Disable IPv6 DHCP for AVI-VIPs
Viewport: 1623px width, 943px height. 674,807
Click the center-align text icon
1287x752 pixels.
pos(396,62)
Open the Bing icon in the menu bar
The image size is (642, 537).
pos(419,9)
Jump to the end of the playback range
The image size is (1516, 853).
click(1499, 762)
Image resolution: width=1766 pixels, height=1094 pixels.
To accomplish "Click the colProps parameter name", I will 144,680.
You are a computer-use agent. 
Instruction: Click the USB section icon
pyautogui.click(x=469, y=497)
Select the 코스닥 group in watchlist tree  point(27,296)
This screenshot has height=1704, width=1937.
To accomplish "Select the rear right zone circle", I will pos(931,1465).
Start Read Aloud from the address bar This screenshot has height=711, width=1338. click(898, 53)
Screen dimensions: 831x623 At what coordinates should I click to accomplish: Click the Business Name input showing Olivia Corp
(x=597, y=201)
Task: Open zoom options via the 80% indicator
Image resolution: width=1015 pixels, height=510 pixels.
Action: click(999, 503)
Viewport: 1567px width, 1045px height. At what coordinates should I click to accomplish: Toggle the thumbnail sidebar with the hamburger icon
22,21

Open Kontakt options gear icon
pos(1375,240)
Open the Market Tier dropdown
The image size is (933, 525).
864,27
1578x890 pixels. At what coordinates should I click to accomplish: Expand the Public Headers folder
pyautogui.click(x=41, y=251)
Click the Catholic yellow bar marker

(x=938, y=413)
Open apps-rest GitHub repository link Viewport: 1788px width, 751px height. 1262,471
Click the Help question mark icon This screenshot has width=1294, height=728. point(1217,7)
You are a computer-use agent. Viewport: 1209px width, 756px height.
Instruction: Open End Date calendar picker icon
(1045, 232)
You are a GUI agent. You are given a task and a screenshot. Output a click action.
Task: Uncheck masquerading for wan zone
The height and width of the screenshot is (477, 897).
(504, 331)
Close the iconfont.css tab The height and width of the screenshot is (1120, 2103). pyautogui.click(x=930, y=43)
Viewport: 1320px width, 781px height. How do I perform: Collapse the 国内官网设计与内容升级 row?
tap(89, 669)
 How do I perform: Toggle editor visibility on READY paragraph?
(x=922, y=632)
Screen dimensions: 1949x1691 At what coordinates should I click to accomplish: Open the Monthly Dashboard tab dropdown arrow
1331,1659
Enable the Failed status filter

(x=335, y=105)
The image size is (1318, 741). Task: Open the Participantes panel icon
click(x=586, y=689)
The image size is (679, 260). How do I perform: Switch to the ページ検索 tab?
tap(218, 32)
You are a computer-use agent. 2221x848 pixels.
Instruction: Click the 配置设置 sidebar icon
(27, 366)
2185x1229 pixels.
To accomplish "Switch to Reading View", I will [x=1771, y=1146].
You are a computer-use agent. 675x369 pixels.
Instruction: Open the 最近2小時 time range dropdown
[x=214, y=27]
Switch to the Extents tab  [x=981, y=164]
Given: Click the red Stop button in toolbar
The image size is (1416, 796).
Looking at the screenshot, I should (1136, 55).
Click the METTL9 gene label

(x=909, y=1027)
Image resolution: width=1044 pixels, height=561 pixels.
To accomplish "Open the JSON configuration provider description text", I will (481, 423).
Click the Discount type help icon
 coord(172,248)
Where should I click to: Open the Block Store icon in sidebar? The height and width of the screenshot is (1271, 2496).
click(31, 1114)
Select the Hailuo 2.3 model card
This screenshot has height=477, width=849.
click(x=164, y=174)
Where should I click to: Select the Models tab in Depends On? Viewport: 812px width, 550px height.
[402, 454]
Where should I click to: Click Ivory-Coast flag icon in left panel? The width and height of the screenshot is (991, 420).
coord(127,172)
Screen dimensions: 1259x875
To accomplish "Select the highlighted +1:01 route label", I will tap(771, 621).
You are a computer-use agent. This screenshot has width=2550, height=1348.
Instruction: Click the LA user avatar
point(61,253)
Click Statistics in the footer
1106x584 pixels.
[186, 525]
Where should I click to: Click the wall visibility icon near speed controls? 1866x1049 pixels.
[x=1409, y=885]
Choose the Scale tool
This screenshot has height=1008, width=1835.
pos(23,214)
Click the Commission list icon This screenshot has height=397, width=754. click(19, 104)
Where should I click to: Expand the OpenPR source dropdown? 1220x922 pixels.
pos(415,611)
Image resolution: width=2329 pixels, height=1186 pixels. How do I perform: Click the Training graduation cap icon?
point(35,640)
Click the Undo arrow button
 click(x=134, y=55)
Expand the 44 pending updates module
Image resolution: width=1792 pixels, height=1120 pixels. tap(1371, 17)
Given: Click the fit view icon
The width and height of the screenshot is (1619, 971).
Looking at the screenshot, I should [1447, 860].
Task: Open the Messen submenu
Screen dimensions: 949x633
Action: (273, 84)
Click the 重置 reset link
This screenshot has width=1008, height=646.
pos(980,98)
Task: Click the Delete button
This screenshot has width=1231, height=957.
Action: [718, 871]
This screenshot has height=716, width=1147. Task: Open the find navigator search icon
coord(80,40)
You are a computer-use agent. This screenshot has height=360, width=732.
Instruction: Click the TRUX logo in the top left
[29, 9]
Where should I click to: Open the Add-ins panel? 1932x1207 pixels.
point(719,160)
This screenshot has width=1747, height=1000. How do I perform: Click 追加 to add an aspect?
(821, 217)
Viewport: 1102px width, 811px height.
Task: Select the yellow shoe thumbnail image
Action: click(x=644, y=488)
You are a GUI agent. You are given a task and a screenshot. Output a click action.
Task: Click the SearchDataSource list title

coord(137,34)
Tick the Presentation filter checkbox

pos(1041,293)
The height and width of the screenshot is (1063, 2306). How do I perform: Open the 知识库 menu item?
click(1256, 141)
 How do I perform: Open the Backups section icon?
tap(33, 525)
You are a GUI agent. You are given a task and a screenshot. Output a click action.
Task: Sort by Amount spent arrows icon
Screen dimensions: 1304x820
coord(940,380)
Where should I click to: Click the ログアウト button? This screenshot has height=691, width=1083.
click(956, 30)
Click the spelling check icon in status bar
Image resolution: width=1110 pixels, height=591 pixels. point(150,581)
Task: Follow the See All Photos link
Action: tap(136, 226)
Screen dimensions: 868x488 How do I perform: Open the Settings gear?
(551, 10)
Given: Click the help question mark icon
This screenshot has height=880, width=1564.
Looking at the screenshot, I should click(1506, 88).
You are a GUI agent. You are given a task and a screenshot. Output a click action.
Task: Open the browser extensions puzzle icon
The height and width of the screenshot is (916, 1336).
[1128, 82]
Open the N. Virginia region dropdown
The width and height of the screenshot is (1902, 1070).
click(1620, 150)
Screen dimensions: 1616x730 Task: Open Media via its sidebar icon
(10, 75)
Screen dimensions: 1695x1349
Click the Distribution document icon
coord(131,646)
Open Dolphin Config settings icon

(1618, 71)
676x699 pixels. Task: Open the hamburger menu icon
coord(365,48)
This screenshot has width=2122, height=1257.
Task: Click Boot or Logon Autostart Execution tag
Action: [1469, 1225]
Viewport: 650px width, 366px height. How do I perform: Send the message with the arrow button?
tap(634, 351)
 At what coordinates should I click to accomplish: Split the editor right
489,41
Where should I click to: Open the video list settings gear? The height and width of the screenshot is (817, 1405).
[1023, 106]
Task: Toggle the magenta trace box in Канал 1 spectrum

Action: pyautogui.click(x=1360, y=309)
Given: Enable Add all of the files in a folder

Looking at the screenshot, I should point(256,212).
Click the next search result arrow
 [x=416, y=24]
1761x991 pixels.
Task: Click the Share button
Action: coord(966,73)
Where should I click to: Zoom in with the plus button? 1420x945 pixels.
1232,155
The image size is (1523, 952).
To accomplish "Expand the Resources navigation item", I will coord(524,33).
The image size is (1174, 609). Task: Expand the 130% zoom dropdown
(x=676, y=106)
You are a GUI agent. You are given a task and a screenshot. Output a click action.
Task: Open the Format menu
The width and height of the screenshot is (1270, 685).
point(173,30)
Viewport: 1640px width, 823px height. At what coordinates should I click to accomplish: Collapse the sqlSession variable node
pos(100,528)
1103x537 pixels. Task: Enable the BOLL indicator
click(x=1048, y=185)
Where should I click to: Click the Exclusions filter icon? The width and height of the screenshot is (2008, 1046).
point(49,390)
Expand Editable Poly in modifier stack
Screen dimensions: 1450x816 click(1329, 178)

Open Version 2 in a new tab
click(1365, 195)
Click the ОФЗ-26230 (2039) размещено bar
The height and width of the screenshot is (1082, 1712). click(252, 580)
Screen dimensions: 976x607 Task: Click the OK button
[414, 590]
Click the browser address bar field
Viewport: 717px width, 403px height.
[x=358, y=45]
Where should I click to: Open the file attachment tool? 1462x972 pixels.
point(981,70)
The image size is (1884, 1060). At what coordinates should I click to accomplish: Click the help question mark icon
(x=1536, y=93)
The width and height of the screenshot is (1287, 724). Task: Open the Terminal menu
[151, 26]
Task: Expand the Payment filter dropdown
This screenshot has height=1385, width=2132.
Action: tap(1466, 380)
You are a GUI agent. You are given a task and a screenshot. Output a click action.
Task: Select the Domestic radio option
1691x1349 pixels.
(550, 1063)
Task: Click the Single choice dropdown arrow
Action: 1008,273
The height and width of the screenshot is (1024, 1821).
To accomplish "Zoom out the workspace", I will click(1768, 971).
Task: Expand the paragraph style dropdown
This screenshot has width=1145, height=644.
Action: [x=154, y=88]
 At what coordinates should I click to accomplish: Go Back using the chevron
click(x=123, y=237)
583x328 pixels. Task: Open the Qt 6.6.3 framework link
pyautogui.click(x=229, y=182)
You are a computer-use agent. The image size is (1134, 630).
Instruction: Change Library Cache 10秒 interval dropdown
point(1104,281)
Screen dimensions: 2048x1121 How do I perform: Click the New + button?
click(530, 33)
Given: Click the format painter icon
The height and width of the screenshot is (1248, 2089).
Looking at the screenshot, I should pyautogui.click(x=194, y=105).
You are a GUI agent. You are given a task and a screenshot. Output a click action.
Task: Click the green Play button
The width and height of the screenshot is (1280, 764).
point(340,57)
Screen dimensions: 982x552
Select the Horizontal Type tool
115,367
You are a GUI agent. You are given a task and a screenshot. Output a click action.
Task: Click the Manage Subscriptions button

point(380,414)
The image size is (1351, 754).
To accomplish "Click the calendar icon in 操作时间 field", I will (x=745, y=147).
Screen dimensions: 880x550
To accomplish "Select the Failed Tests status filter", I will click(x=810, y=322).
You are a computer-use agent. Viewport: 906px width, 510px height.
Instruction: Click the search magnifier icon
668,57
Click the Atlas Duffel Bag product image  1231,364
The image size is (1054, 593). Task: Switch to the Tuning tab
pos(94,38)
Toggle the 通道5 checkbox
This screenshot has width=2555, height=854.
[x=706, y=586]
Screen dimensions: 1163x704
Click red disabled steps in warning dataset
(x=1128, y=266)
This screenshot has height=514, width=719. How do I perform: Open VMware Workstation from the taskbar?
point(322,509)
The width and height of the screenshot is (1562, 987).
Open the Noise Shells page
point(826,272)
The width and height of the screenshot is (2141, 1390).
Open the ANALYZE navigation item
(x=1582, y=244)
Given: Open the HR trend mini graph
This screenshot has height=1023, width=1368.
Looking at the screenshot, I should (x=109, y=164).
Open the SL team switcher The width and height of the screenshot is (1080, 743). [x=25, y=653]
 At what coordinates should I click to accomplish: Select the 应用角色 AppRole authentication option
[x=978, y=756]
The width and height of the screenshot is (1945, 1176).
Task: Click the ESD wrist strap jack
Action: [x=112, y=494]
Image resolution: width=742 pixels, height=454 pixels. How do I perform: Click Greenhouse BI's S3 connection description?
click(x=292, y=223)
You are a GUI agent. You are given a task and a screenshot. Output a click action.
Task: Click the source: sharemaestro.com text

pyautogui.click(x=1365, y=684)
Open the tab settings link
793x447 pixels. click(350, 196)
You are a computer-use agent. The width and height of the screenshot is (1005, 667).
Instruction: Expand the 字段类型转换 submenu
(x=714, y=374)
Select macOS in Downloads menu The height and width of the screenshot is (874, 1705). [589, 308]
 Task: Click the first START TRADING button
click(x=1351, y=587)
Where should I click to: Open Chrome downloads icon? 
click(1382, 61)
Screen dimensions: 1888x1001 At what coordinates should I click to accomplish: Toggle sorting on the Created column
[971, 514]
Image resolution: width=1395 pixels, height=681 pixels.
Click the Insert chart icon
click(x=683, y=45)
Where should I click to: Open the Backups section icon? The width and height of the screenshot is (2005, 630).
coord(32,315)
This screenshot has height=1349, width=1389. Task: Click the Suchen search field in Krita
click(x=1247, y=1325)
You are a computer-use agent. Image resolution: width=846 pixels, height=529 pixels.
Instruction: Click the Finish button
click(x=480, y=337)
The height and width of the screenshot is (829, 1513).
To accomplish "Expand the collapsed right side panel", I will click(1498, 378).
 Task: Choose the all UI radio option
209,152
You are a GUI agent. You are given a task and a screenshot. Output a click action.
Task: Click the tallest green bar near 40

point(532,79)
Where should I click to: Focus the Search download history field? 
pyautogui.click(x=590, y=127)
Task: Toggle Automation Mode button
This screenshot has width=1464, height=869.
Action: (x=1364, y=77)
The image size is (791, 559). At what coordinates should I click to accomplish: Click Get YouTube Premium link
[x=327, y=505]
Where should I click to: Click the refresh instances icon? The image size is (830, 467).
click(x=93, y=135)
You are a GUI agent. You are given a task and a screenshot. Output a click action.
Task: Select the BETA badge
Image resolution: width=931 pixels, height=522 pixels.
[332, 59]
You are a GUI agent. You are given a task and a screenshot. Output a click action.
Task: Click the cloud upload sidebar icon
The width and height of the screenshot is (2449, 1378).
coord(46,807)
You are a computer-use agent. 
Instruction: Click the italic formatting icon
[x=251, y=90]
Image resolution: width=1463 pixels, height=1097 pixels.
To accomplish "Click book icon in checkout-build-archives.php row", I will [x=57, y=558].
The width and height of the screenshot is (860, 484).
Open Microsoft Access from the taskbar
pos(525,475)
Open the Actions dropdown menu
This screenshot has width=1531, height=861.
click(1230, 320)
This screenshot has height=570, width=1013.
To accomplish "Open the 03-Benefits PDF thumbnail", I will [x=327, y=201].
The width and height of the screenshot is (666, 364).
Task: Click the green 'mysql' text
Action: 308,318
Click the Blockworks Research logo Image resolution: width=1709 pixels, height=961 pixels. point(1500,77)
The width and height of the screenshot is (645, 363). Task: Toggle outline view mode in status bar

=-=-=

Copy the lines above exactly, beginning at the line that has "You are a computer-use agent. 2221x848" and stopping after the line that has "You are a computer-use agent. 675x369 pixels.", and omit the rest.

→ Answer for the task:
You are a computer-use agent. 2221x848 pixels.
Instruction: Click the 配置设置 sidebar icon
(27, 366)
2185x1229 pixels.
To accomplish "Switch to Reading View", I will [x=1771, y=1146].
You are a computer-use agent. 675x369 pixels.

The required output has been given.